Despite depressed markets, those operating in the cereals sector are mostly optimistic about the future, with almost half thinking the public’s perception of farming and changing techniques in crop and soil management present them with their biggest opportunities.

This was the outcome of a survey of 118 farmers, managers and farm employees conducted by Lloyds Bank Agriculture at the Cereals Event, held on 10 and 11 June at Boothby Graffoe, Lincolnshire. Lloyds Bank senior manager Steve Thomas said it was encouraging that two thirds of those questioned felt the economic prospects for their business would improve over the next five years.

“At a time of such intense market volatility, the mood was overwhelmingly positive,” said Mr Thomas. “82% of those asked to rate their level of ‘happiness’ to be working in agriculture at the moment gave a score of at least 6 out of a possible 10, with one in eight awarding a full 10.”

He said that while more than a third cited the volatility of world market prices as their greatest concern, 16% saw this as an opportunity.
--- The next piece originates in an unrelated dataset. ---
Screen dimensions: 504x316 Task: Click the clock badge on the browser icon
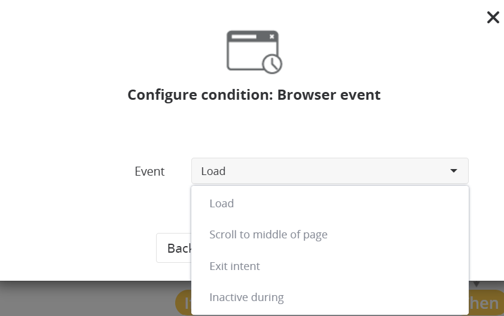tap(273, 64)
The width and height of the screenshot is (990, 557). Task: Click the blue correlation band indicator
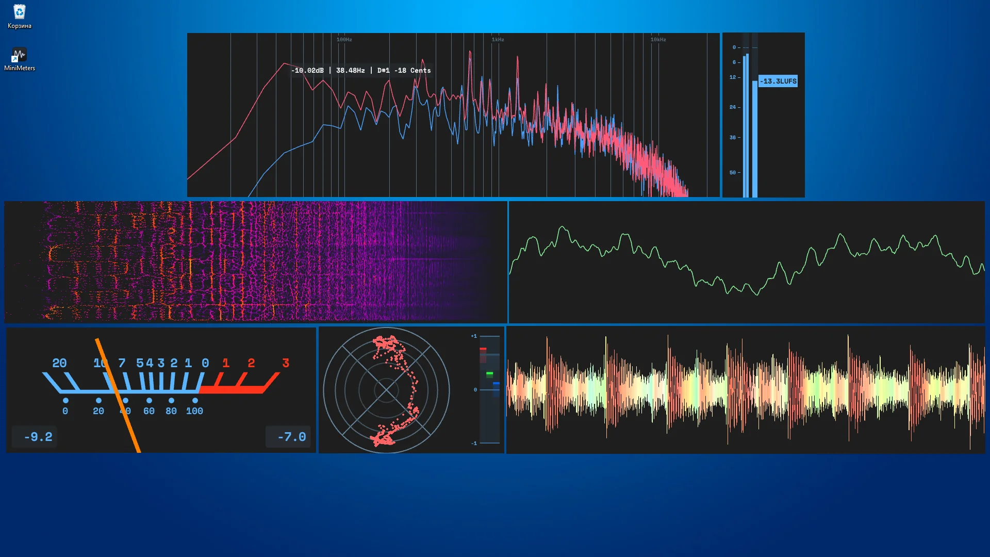point(496,384)
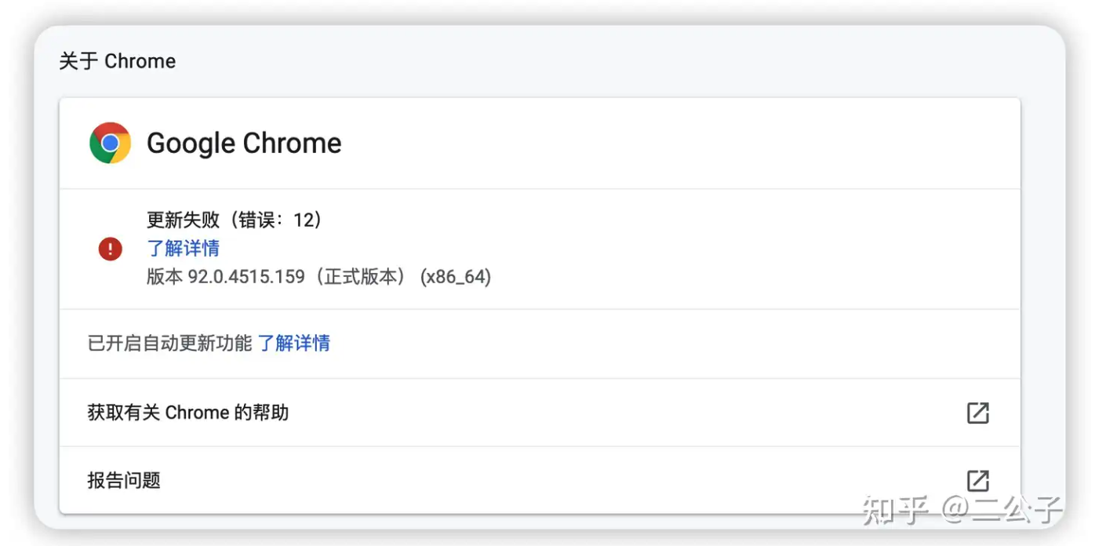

Likewise, while a fifth said the potential for the UK to exit Europe and lose subsidies was their biggest worry, 15% thought this was their most positive opportunity for the future.

“Around 60% of those questioned felt there were better prospects ahead for the whole industry,” said Mr Thomas. “And this explained why more than half were planning investment this year – mostly to replace old or obsolete machinery, but 16% were looking to fund renewables projects and 10%, a shift to low or no till farming and precision equipment.”

He added that from those who disclosed the amount they were planning to invest this year, the average spend was just under £130,000. “The biggest investment was going to be £1.5m on a renewable energy installation, but a couple of farmers were planning to spend up to £500,000 replacing old equipment,” said Mr Thomas.

He said the findings at Cereals were broadly in line with feedback he and his colleagues were getting from Lloyds Bank customers in the field. “There is a firm view that long term outlooks are positive and even in a downturn, it’s important to keep investing to secure returns for the future.”